With these goals in mind, we are delighted to announce a brand-new prize for an early career policy analyst or professional: the Bennett Prospect Public Policy Prize.

An award of £10,000 will go to what a panel of distinguished judges determines to be the most imaginative and impactful piece of policy analysis supplied by an early-career public policy researcher or policy professional.

The winner’s work will be presented at the annual Bennett Conference held at Cambridge University in April 2019, and their entry will be published in Prospect online.

How to enter

The question we are posing this year is: “What kinds of policies will enable left behind places to catch-up?”

We invite essays of no more than 2,500 words on this topic, or films of no more than 10 minutes, and encourage applicants to justify and discuss the kinds of policies—old and new—which might in practice get to grips with the major disadvantages experienced by rural areas, towns and the margins of our cities, and with the underlying causes of the geographically rooted inequalities that are apparent across the western world.

Events like Brexit, the election of Donald Trump, and the electoral success of populist parties right across Europe have brought these issues of geographic inequality to the forefront of our politics, but as yet there are few signs of the kind of intellectual ferment and sustained focus which they merit.

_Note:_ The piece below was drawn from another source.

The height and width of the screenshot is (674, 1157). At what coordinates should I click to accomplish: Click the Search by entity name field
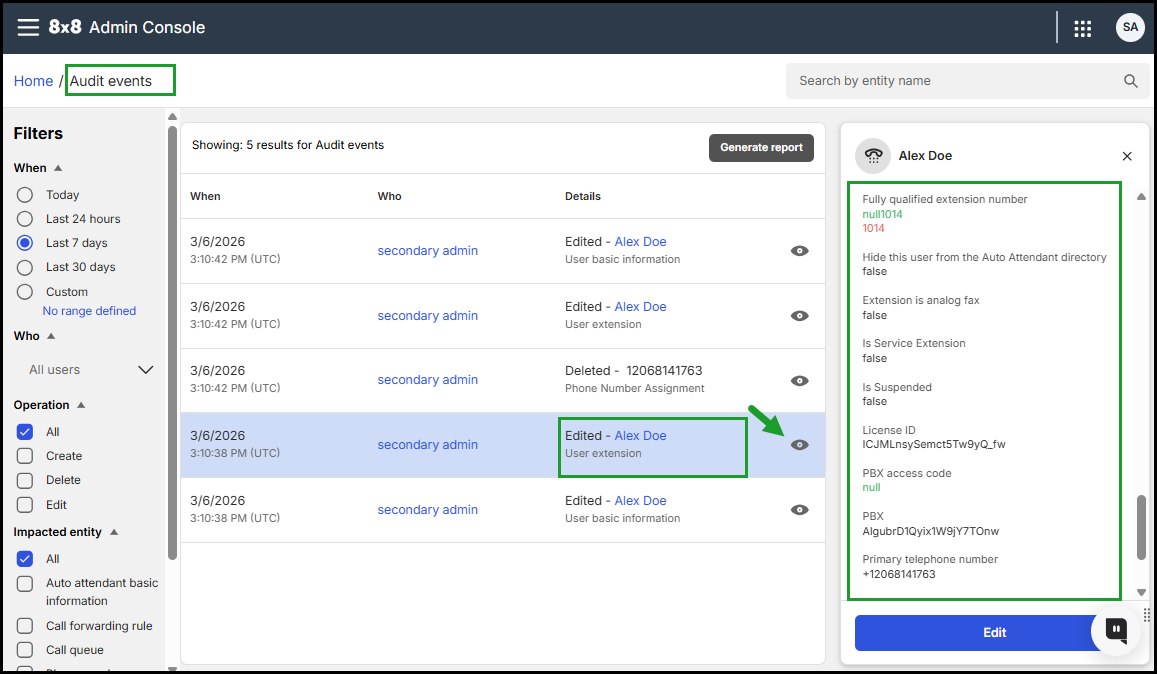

A prize for fresh thinking

We want therefore to invite fresh thinking about the kinds of tools, institutions, policies and ideas which a genuinely place-focused response to the left-behind requires. There are many different ways of addressing these fundamental issues, and different kinds of evidence and data relevant to them.

You might want to develop an analysis of an approach or a policy tried in one area that might be repeated or scaled up elsewhere, or to discuss entirely new kinds of policy solution, or argue for the recovery of older insights into tackling geographically based inequalities.

You may want to approach this issue focusing on the major systemic processes and institutions which contribute to the ‘left behind’ phenomenon, or focus on the nitty-gritty of life in particular communities, highlighting small changes that could have big consequences.

The prize is designed to prompt and reward imagination, critical thinking and analytical rigour, and our panel will assess entries against these criteria.

We are especially delighted to be working in partnership on this project with Prospect magazine, which makes a huge contribution to our public discourse and offers insightful, rigorous and multi-angled reflections on the major challenges of our times.

Diane Coyle and Michael Kenny  

Applications for the Bennett Prospect Public Policy Prize will be open until 31 December 2018.

Visit www.bennettinstitute.cam.ac.uk/prize for more information on how to apply.

Applicants must be within five years of beginning their career as a public policy professional or of completing their PhD.